SELECTED EXTRACT ▸
○ ○ ○

Question 10. Fossil-fuel use is also increasing the amounts of
nitric and sulfuric acid deposition in the oceans. How will these
elements alter surface seawater alkalinity and pH?
Answer. Fossil fuel combustion releases reactive nitrogen and
sulfur to the atmosphere. Some fraction is deposited to the surface
ocean as nitric and sulfuric acid, which reduces surface seawater
alkalinity. Agriculture releases reactive nitrogen that is deposited to
the ocean as ammonia. Because of biogeochemical transformations, the
ammonia input also leads to a reduction in ocean alkalinity. The
changes in surface seawater chemistry will lead to lower seawater pH
levels.
Question 10a. Will the impacts of these elements differ in coastal
waters versus open ocean and how may they affect marine ecosystems?
Answer. The effects depend upon the deposition rates of reactive
nitrogen and sulfur, which are highest in coastal regions and open-
ocean areas downwind of the major source regions in eastern North
America, western Europe, and south and east Asia. The effects of
acidification from reactive nitrogen and sulfur deposition will be
similar to that caused by oceanic uptake of fossil-fuel carbon dioxide.

○ ○ ○

[Item position entries]
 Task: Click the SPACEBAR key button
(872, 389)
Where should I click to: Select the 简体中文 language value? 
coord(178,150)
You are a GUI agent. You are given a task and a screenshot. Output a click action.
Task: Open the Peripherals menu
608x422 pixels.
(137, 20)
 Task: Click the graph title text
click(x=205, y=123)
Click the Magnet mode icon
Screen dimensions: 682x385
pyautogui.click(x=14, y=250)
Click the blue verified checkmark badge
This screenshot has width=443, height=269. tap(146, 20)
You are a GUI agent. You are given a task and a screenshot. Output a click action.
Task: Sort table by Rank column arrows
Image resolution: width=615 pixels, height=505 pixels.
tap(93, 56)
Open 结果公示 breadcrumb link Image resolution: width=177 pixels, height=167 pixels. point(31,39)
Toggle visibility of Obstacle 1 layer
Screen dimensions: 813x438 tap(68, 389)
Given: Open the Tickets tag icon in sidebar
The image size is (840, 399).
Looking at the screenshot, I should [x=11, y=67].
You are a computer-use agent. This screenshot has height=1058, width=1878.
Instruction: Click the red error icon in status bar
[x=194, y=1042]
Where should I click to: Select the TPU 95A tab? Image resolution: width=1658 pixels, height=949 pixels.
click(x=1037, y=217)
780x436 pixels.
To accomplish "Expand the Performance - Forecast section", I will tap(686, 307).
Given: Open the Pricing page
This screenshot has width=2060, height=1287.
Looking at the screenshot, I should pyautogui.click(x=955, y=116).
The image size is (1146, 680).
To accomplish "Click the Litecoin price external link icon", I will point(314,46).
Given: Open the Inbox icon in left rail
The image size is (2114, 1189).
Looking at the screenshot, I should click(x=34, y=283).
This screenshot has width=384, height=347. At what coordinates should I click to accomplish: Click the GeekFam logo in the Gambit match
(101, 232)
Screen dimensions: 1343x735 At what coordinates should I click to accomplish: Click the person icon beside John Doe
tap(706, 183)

○ ○ ○

Could you continue the Q&A on acid deposition and seawater chemistry, picking up right after its final sentence?

Coastal regions may be more vulnerable to elevated acidification
because of other human perturbations (local pollution, nutrient runoff,
overfishing). Reactive nitrogen deposited from the atmosphere will also
stimulate ocean photosynthesis because nitrate and ammonia are
nutrients. Similar to excess nitrogen from river and groundwater
runoff, the resulting nutrient fertilization (eutrophication) may lead
to low oxygen zones and blooms of harmful algae.
Question 11. During the hearing a question was raised regarding the
global average increase in ocean temperature of 0.04+ C. It is well
known that the largest increases in ocean temperature are in the
surface waters and this plays a large role in the Earth's heat budget.
Can you please explain how significant the warming has been in the
surface waters and what the implications have been for increased sea
surface temperature as it relates to hurricane intensity, El Nino,
drought, and other extreme weather events? Can you highlight different
regions that have experienced large increases in surface water
temperature and how much the surface waters have warmed?
Answer. Ocean warming is indeed concentrated in the upper part of
the water column. The global average temperature increase of 0.037 deg.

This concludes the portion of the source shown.